Voice AI is fundamentally a latency and state-management problem. A 500ms delay feels like an eternity on a phone call. LLMs are stateless text generators, but sales calls require rigid adherence to a script and the ability to instantly halt audio playback when a human interrupts mid-sentence (barge-in).
Architected a dual-stack system (Next.js + Python FastAPI) that holds open WebSocket connections with Twilio. Audio streams continuously into Deepgram for STT, while a custom ONNX model detects utterance ends. The orchestrator uses BAML to force the LLM to navigate a strict state machine, streaming the response directly into Cartesia TTS.
"We secured over $20,000 in cloud infrastructure credits across AWS, Azure, and Groq to scale this. But the consumer Voice AI market commoditized in a matter of months. Shelving it taught me that shipping perfect code into a hyper-saturated red ocean is still a failing business strategy. Pragmatism over the sunk-cost fallacy."
Twilio connects to the FastAPI backend via WebSockets. PCM audio streams continuously and is piped directly to Deepgram for real-time Speech-to-Text.
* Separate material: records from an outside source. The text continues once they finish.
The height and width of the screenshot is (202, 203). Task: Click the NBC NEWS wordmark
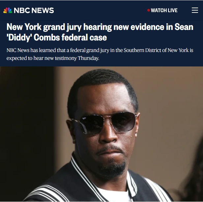34,10
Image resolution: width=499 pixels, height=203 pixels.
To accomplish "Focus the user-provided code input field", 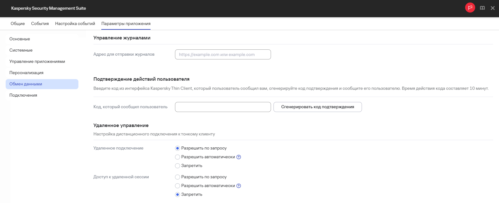I will tap(223, 107).
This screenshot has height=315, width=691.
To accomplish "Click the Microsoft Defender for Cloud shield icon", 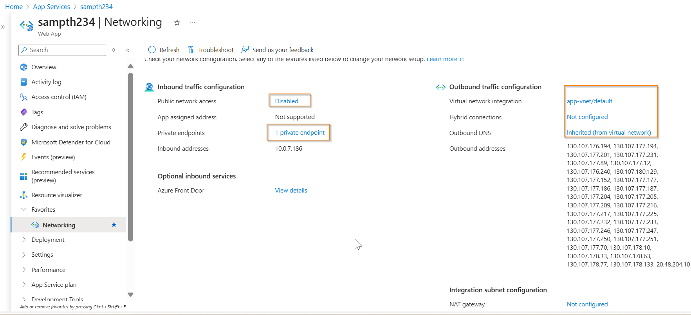I will pyautogui.click(x=24, y=142).
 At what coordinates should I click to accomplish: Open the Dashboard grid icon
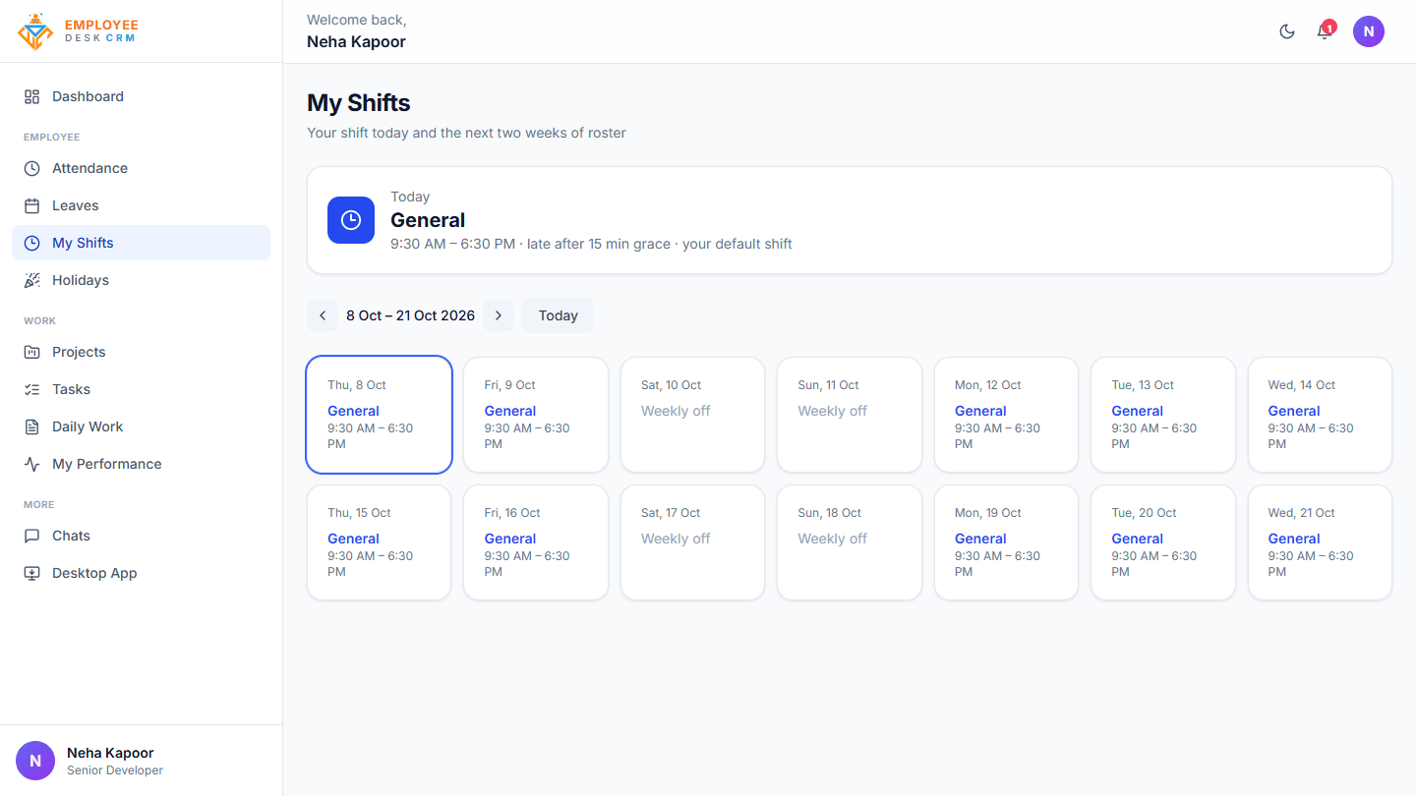(x=31, y=96)
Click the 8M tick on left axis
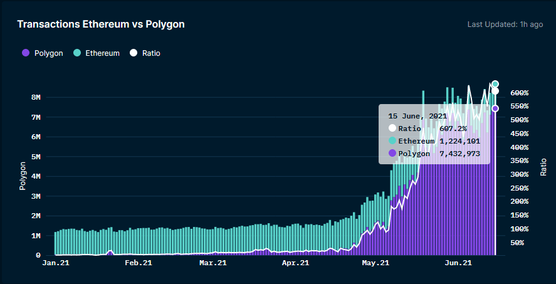Screen dimensions: 556x284 (x=36, y=98)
A custom ONNX Voice Activity Detection model analyzes audio embeddings to detect end-of-utterance. If the user interrupts, a 'clear' signal is sent immediately to halt the ongoing TTS audio stream (barge-in).
The orchestrator routes the transcript through RouteLLM. BoundaryML (BAML) enforces strict schema outputs, navigating the sales script state-machine and querying Qdrant for document RAG context.
As the LLM generates the response text, it is streamed token-by-token into Cartesia or Deepgram Aura TTS, generating audio bytes that are piped directly back to Twilio.
Node.js is notoriously bad at processing heavy raw byte arrays (audio) and ONNX models. Moving the core engine to Python (FastAPI) gave us access to native ML tooling and drastically reduced memory leaks.
We had to maintain a dual-stack setup (Next.js frontend, Python backend), duplicating type definitions across boundaries and complicating CI/CD deployments.